Every development team that has ever been lucky enough to have a successful product has asked themselves this question when it came time to really evaluate how to take that product to TheNextLevel(tm). And like most interesting questions, there’s no right answer. At least, not one you can be certain about beforehand. There is one thing that is definitely true though or else you wouldn’t be facing this question. The product has to change, substantially, and even continuing with the same code base will require a significant amount of work.
How do you decide between a massive amount of rework on an existing system and a massive amount of new work on a new system? I’m certainly no expert, but I’ve witnessed and been involved several times in these discussions over the years. Some things I’ve learned that are always relevant are: market pressure, technical debt, team members, and organizational bias.
How much pressure do you have to build this new version of the product fast? If the window is small and you can’t widen it, a rewrite is most likely out as an option. The inability to widen your time window is a problem though. Short term, sure, sometimes there can be situations you need to accommodate but long term you need to be able to go dark to the rest of the world and do the hard work.
Has development of new features slowed to a halt on your product? Typically, the reason for this is due to an overwhelming amount of technical debt that has accrued in your system. Bad engineering decisions of the past are coming back to haunt you. This is a great reason to rewrite. You’ve built it once, you know more now than you did the first time you built it. You also know more about and have a clearer vision for the product’s future. Armed with this and whatever technological advances have happened since the original writing of the product (hopefully you’ve been able to keep yourself up-to-date), you should be in much better shape to deliver a top of the line product.
Do you have the same quality of personnel available as you did when you built the product the first time? Not every developer is equal. Not even close. You should consider who you have on the team before you throw out code written by former, great employees.
Organizational bias is more like internal, social pressures not to rewrite. The feeling that the product is too popular to change. Or that users won’t be happy about having the product they’re already comfortable using changed out from under them. These fears allow you to avoid the hard decisions needed to make the right product. This fear also limits the options for the product; you’ve basically talked yourself out of doing the rewrite. This thinking is how IE6 happens. Don’t let your product become another IE6. (How’s that for fear-mongering?) Give your team and product the option to become something new if that’s the right decision. You know better about your product then your users. Don’t let fear direct technical decisions.
I’ll talk about AgileZen: how it’s built now and why we felt we needed a rewrite.
We have a successful product built using a fairly typical design for web applications. We have a MVC system running in .NET. This handles all of the data for the system: creating, reading, updating, and deleting. In addition, it also handles a substantial amount of the UI rendering. Using server side templates we render partial chunks of HTML code that could then be combined together to form the whole page request.

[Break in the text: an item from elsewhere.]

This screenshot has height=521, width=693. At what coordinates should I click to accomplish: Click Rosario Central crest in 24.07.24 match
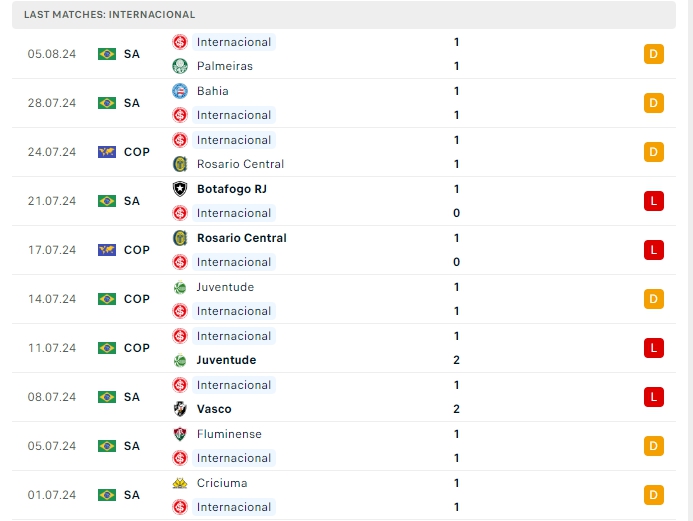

This server design accounts for most of the content that is AgileZen. Things left for the client, or browser, to do are mostly to add functionality to the content that has been loaded. Things like drag-and-drop for the stories between phases, editing the text of a story directly on the card, or adding a card to the board are all features built completely client-side using nothing more complex than jquery with a few plugins.
That’s the How, now for the Why…
It all started with knowing we wanted real-time data access for the next version of AgileZen. It was a game changer for everything from designing the UX of the new product to how the data returned from the server. The user experience of a real time system was not the sort of thing we thought we could layer on top of the existing product and make it feel like it was a first-class experience. We wanted the whole UI to react to new data being received smoothly, and fast. No matter how many different places on screen were affected by this new data, the on screen update had to be fast. Our current client side design had no mechanism built in to handle alerting all the different parts of the UI about the arrival of new data. This led us to the client-side MVC design paradigm and now a partial product rewrite. At this point, we were only going to rewrite the client code.
We may have only intended to rewrite the client but that didn’t mean that the server didn’t need to change significantly. But first, let me back up a little bit. We had known for some time that Windows and .NET was something we wanted to get away from using. I won’t go into the why for that here, that’s a whole other blog post. Suffice it to say that we knew eventually we were going to do the work to remove that and go with, most likely, a Node.JS solution. With this in mind, we still thought the safest way to release was by keeping our existing server-side code in use and adding / removing functionality as needed.
Would we do it again? I don’t know. This time, with the team members and circumstances involved, we opted to go for the complete product rewrite. It’s ambitious, to say the least. We have built multiple frameworks that we intend to open source once they’re polished up. But now, the AgileZen team has a different landscape than it did when we made this decision. It’s very likely given the same question, we would not go this route; we very nearly didn’t last time either. We’ll see how it pays off.
About the new frameworks: one a client-side MVC framework written in CoffeeScript and the other an Asynchronous API server also written in CoffeeScript, both started as Hack Day experiments and prove to me that investing in innovation is the right way to build a product. I’m sure these both warrant blog posts of their own when the time is right.